The following numbers indicate which type of date the contestant won:
- ^{1} The contestant won a group date with New York. On Episode 9, New York has a date with Tango, and another with Real and Chance. Their parents joined their sons on dates.
- ^{2} The contestant won a solo date with New York.

==Episodes==

===Season 1 (2007)===

| No. overall | No. in season | Title | Original release date |
| 1 | 1 | "Do You Have Love for New York?" | January 7, 2007 |
After getting her heart broken twice by Flavor Flav, New York invites 20 suitors to live in her mansion in a quest to find true love.
| 2 | 2 | "The Mangeant" | January 15, 2007 |
The guys compete in a beauty pageant, New York suspects Trendz is only on the show to promote his music, and Romance accuses 12 Pack of two-timing.
| 3 | 3 | "Big Ballers" | January 22, 2007 |
Whiteboy gets some tragic news about a friend back home, New York evaluates the guys' earning potential, and Pootie's behavior alarms the house.
| 4 | 4 | "What's Up Dog?" | January 29, 2007 |
The guys break into teams to design and build dog houses, New York questions Heat's priorities, and everybody heads to church.
| 5 | 5 | "Who's Got Game?" | February 12, 2007 |
Boston tries getting into shape with 12 Pack's help, WNBA star Tamara Moore tests the guys on the court, and conflict erupts as the suitors vie for alone time with New York.
| 6 | 6 | "Momma Said Knock You Out" | February 19, 2007 |
The guys show their parenting skills by looking after a group of girls, Sister Patterson tasks the guys with making dinner, and a boxing challenge gets personal between Chance and Boston.

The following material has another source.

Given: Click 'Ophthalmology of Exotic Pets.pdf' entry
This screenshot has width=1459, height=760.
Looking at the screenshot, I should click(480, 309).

| 7 | 7 | "Guess Who's Coming to Dinner" | March 5, 2007 |
New York gets the 411 on her five remaining suitors by spending a day with their exes, and the guys feel the heat when old flames show up to dinner.
| 8 | 8 | "Gettin' Hot in the Desert" | March 12, 2007 |
Tango and Real spar at a two-on-one dinner with New York, and White Boy and Chance must rise to the challenge of sharing a hot-air balloon date.

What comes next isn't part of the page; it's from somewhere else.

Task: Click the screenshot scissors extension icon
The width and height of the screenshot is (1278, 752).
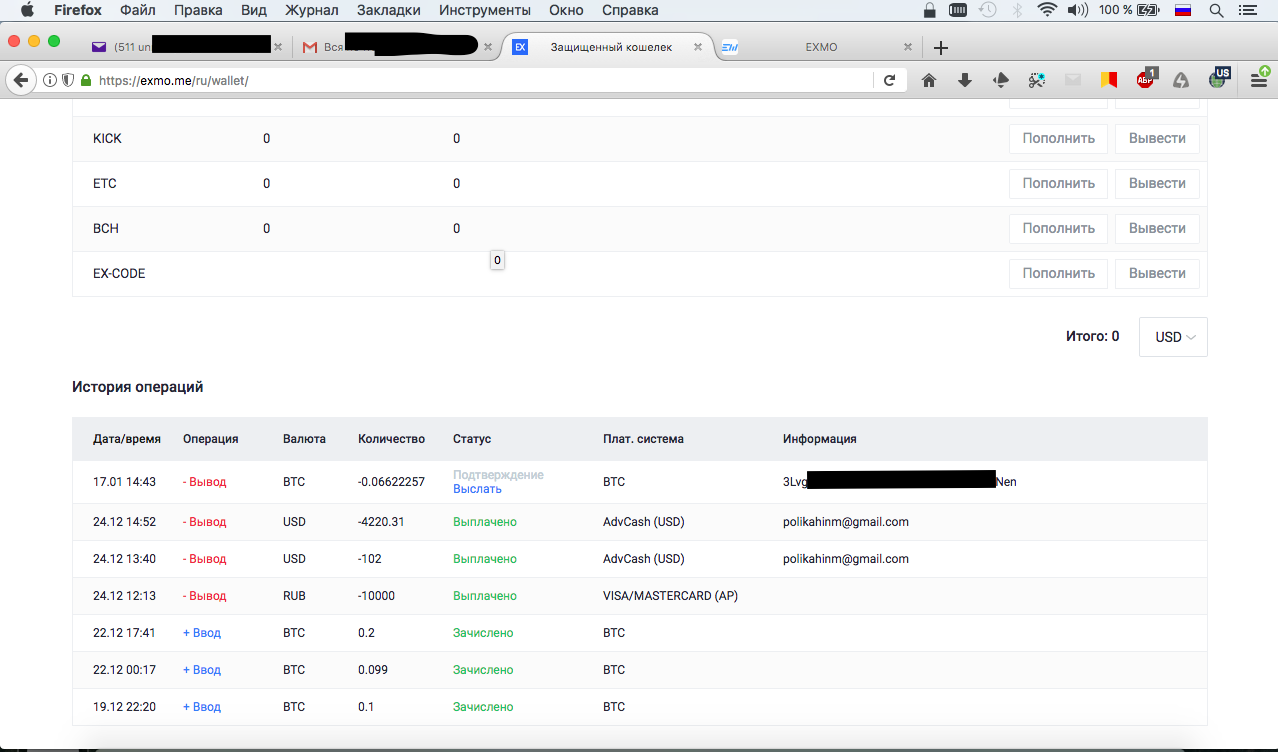Action: point(1037,80)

| 9 | 9 | "Momma's Boys" | March 19, 2007 |
New York is wowed by Chance's showmanship at the horse farm, Tango and his mom try to impress during dance class, and Sister Patterson has a proposal for Chance.
| 10 | 10 | "How She Took a Chance and Learned to Tango" | March 26, 2007 |
New York looks back at key moments from the show with never-before-seen footage of 12 Pack's lap-dance fiasco, Chance's feud with Boston, Pootie's out-of-pocket behavior and more.

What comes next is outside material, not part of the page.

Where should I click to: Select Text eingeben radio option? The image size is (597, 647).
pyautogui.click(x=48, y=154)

| 11 | 11 | "The Final Adios" | April 27, 2007 |
New York heads to Mexico to spend quality time with her two remaining suitors before making a final decision.
| 12 | 12 | "Reunion" | April 15, 2007 |
New York joins host La La Anthony to catch up with her most memorable suitors, hear the truth from Sister Patterson and reunite with her fiance Tango.

==DVD release==
The complete first season DVD was released October 2, 2007 for publicity for the second season. It contains all eleven episodes including the reunion special. An Australian DVD was released on November 1, 2008.